Is This Blenko? Part Three: A Glass of Many Colors
Did you know that Blenko Glass Company originally started as a stained glass manufacturer? The process of blowing, cutting, and flattening handblown stained glass was our stock in trade for the first few decades of our life. Our stained glass has found its way into all sorts of eminent 20th century architecture, including the National Cathedral and the Air Force Academy Chapel. But when the Great Depression struck, buying and displaying richly colored glass was suddenly an unpalatable expenditure when so many Americans were struggling to put food on the table.
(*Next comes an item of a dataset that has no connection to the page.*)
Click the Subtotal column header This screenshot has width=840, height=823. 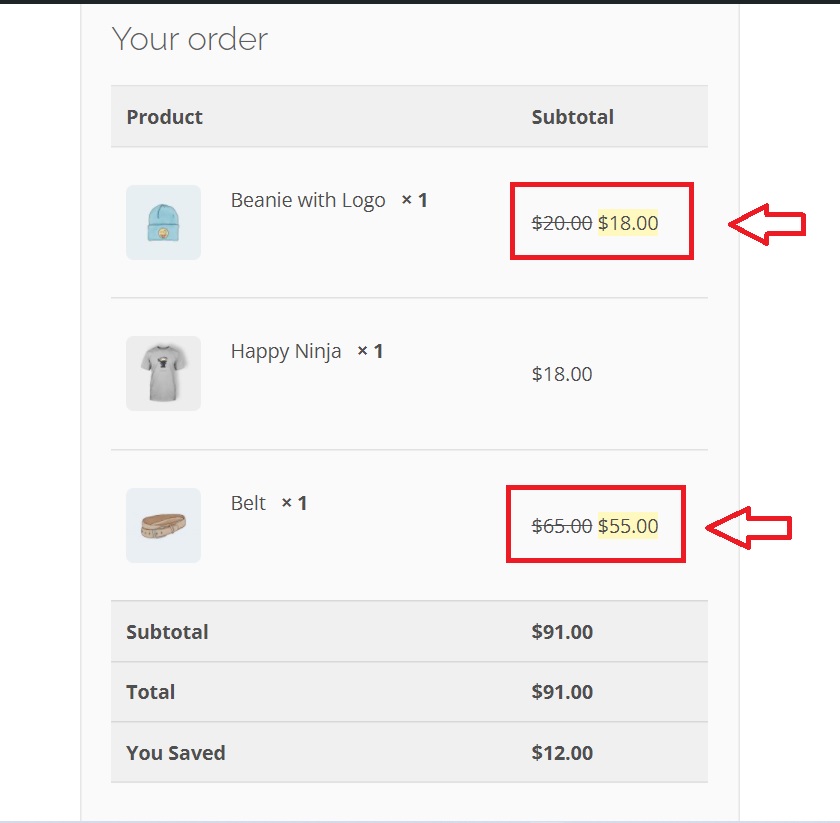[573, 117]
So we had the great idea – why not make the tableware that helped feed Americans, instead? So we applied our deep archive of unique color recipes developed for the shades and gradations of stained glass panels. While other pressed-glass manufacturers were tinting their wares with watery shades of pastel colors, Blenko took the lead in delivering a punch of color to your table.
Depression pink, meet ruby red! Blenko has always appealed to the aesthetically sophisticated consumer – from our experimental midcentury forms to our super-saturated hand-batched glass. One of the pleasures of working behind the scenes at Blenko is donning a respirator and tracking down Little Ron, our glass chemist – and getting a peek at our ‘racks’ of archival color.
These beautiful wooden display racks are mounted in the windows of our batch room, and contain irreplaceable samples of all of the color formulations we developed through the midcentury. Each of these colors comes with a stored recipe card, handwritten by the chemist at the time, and updated over the decades following their first use. These recipe cards can be incredibly technical – melt temperatures, precise-to-the-thousandth quantities of chemicals, complicated ratios balancing the various ingredients. And sometimes they’re very much like your grandmother’s recipes: “A dash of this, a pinch of that.”
Of course, we have many more colors in these racks than we could - or would - ever use. A cursory glance reveals dozens of minutely-different shades of our Cobalt blue, for instance. Some recipe cards are lost to posterity. And not all of the colors are aesthetically pleasing in tableware applications. But they’re our inheritance, and our inspiration, and a constant source of delight and pleasure to Blenko fans and workers alike.
When you’re trying to identify a piece of American glass at Blenko, one of the first questions to ask is – is it one of our colors? According to our internal records, we’ve made more than eighty different colors as “line colors” – that is, as colors in which our wares are made for at least a calendar year. These colors often appear at the front, or back, of our catalogs in a lineup.
Sometimes we have colors on offer for several years, sometimes decades - like our fan favorite Tangerine, or our 21st century favorite Cobalt. But close watchers of Blenko will wonder – what’s the difference between Persian, Sapphire, and Cobalt? All derived from the same chemicals, these colors are, generally speaking, different saturations of the same essential color. Sometimes we make a colorway that itself shifts over time – as in our Tangerine. In its earliest applications, the color was rightly called ‘Tangerine’ for its uniform, warm reddish-orange color. We quickly discovered its spectacular striking features – that it changes hue depending on the amount of heat applied to it during making. That ombre Tangerine featured in our 1960s catalogs – but our 1970s applications of Tangerine leaned heavily on a sharp and sudden gradation from clear to a dark, rich red. We still use Tangerine in our current wares, and favor the yellow-to-red spectrum now. Fans of our Charcoal glass will note that our 21st century use of it differed from our 1950s use of the same – or our spectacular, one-year fluke “bluey” Charcoal hue in the 1960s.
Inasmuch as we re-use color names over time, in spite of some differences in their hue or value, we try to make sure that it comes close to the historical color. But handmade glass is a very finicky thing! We rediscovered this when a batch of sand delivered to use this past year was a little soggy – and when used to formulate our Tangerine color, delivered us Coral instead – a warm, redder, slightly more opaque red spectrum.
That doesn’t mean that these are the only colors of glass we ever made – but they’re going to be the most common colors found “in the wild.” But there are tons of colors and shades between our standard offerings, or outside of our normal spectrum, that make appearances over the year. (Who amongst collectors doesn’t marvel at our one ware in ‘Alpine’ – that beautiful melon?)
At Blenko, we’re always experimenting with colors, color formulae, color applications and color alterations. We are fortunate enough to wallow in color all day long – whether it’s walking through Shipping in the morning and being struck by the rays of colored light filtering through our windows – or walking through our Visitor Center gift shop and marveling at the rainbow of 384 Water Bottles on stark display.